5 Friday, October 3rd, 2008
My Personal Domainjacking Experience
As part of my Domainjacking Primer, I want to share my own experiences in “gettin’ punk’d” by a domainjacker. Hopefully I can help other online brand managers avoid or respond to this kind situation.
The Dastardly Domain Thief
i worked on a national campaign that invested heavily in product development, brand identity and advertising production for months before the official launch. We attracted millions of impressions via PR, TV, radio, direct and online media. Everyone considered the campaign a success.
Unfortunately, within days of launching the campaign, a domain squatter managed to register an odd non-premium generic domain. This person slapped a fake website together to deliberately confuse our target for their own profit. Operating from a foreign country, they sold a knock-off product using our brand equity.
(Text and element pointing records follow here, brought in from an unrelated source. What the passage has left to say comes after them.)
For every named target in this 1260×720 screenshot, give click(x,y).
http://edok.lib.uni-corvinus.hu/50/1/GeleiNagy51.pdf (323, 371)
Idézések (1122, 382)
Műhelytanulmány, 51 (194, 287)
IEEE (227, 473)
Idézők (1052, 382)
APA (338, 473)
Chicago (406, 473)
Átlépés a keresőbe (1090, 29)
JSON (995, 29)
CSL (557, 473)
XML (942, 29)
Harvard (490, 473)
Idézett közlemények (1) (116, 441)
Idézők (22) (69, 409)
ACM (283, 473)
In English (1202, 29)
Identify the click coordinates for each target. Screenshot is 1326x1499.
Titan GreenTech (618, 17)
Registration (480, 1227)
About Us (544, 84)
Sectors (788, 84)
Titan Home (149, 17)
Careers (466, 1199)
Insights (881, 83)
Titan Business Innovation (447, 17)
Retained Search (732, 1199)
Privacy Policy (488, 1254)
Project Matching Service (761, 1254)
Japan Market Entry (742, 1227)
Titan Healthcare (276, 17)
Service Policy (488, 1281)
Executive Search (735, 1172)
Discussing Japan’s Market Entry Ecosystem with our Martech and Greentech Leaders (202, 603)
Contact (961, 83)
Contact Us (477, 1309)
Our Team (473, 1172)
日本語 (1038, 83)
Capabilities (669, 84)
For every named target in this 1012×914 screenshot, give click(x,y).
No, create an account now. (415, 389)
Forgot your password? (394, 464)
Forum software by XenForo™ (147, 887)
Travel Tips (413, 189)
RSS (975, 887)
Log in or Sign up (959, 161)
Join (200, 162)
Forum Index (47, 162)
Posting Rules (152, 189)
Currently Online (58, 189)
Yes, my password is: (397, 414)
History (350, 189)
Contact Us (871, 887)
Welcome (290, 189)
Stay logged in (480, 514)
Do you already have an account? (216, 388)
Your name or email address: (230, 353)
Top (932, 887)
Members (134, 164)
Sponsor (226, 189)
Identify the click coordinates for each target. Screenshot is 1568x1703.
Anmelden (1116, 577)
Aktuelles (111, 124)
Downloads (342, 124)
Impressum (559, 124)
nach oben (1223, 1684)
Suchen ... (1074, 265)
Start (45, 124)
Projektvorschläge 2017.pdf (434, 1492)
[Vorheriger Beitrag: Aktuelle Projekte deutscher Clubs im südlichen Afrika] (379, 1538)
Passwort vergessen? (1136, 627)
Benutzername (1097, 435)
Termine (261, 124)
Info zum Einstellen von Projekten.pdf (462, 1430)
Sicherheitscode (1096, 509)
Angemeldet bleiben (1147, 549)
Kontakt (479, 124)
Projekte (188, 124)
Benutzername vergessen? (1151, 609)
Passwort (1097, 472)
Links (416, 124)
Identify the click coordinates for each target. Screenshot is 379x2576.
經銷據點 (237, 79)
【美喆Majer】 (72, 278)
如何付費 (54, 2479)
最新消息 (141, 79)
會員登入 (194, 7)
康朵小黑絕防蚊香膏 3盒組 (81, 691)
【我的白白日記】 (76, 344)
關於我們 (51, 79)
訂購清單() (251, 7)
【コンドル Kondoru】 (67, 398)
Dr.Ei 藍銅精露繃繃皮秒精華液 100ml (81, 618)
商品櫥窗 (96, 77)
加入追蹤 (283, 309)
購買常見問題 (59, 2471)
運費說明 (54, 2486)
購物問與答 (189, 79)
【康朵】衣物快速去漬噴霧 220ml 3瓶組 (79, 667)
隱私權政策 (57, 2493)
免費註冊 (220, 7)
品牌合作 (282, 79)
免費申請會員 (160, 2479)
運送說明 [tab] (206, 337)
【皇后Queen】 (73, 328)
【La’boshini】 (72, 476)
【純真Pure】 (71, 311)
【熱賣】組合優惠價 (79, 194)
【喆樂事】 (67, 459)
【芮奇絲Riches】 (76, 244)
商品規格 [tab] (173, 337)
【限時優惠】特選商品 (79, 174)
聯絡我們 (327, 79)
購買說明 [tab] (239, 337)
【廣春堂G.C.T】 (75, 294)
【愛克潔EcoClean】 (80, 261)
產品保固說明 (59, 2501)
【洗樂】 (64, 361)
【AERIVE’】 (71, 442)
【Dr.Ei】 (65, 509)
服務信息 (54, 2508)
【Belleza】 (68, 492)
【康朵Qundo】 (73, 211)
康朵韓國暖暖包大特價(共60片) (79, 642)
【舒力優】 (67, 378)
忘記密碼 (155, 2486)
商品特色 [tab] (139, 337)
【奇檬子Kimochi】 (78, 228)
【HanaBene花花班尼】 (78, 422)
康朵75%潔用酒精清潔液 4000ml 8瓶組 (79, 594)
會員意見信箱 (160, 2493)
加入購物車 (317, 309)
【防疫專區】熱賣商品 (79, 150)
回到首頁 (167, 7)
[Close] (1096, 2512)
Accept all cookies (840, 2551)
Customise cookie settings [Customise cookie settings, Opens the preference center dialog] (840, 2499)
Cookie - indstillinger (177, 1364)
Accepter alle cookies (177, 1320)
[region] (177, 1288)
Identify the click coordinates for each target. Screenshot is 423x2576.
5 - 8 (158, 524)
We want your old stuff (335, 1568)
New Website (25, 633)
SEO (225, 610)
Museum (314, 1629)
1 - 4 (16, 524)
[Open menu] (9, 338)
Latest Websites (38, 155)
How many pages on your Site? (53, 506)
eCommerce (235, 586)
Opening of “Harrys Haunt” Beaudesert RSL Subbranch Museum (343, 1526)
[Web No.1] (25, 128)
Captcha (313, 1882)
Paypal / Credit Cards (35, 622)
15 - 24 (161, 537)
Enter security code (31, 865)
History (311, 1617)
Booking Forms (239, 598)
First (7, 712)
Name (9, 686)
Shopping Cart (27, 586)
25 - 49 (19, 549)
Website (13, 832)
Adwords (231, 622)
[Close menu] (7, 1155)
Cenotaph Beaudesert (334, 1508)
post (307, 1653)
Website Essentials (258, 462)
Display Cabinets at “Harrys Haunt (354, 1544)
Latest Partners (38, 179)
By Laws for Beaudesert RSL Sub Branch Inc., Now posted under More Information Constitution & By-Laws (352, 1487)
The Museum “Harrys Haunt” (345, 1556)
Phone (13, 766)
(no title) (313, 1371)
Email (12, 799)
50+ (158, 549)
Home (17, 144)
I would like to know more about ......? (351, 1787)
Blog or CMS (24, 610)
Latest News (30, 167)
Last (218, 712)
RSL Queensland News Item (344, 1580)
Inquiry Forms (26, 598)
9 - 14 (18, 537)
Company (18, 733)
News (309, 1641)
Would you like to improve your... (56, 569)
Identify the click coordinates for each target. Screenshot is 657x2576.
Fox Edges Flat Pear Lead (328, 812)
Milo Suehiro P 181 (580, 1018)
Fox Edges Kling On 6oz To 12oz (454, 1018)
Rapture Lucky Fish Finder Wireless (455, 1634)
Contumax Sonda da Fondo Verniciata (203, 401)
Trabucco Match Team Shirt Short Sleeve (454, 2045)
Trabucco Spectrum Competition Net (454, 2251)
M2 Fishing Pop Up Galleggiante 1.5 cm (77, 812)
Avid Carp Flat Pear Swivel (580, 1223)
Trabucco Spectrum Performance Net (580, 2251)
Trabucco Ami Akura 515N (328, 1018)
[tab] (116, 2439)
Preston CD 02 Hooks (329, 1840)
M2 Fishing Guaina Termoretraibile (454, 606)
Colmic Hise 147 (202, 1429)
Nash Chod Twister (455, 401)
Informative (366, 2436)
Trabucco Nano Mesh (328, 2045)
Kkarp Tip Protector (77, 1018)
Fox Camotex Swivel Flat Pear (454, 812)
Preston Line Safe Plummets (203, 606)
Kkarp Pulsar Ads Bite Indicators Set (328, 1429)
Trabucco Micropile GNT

To make matters worse, they launched their own Adwords campaign and directly competed in search media. Our trademarked brand and its keyword variants initially had low usage, so the squatter could snag niche keyword inventory at a very low CPM. However, their “competitive” keyword grab boosted the inventory value, complicated our SEO efforts and made SEM more expensive for our campaign.
By capturing a fraction of our search traffic, they clearly intended to profit from PPC AdSense revenue given the ads plastered throughout their site. In no time flat, we faced public confusion and brand dilution from someone piggybacking our large investment and months of hard work.
Domainjacking Mandates a Swift Response
Fortunately, we responded so quickly that the brand ultimately only suffered mere annoyance. Working through cease and desist letters, we procured the rapid cooperation of the squatter’s registrar and hosting company. We reclaimed rightful domain ownership and even enjoyed brief AdSense exposure at the squatter’s expense.
Following this episode, we developed a comprehensive domain management policy that purchases large blocks of domains. There is now tighter DNS coordination between agency account management and client IT management in the run-up to new campaign launches. And following a campaign launch, the agency and client actively patrol for new infringements against their brands.
Avoid Domainjacking with Proper Planning
In addition to this overt case of domainjacking, I have encountered all kinds of problems from poor domain stewardship. I’ve had to wrest DNS info from former web developers and hosting companies, help track down lost passwords from old employees and rescue domains from botched international transfers. Each of these cases could have been avoided.
These experiences motivated me to write this series on brand stewardship and domainjacking avoidance. Today, I utilize several tools on ad campaigns to help with domain registration, DNS account management, social media profile management as well as engagement analytics.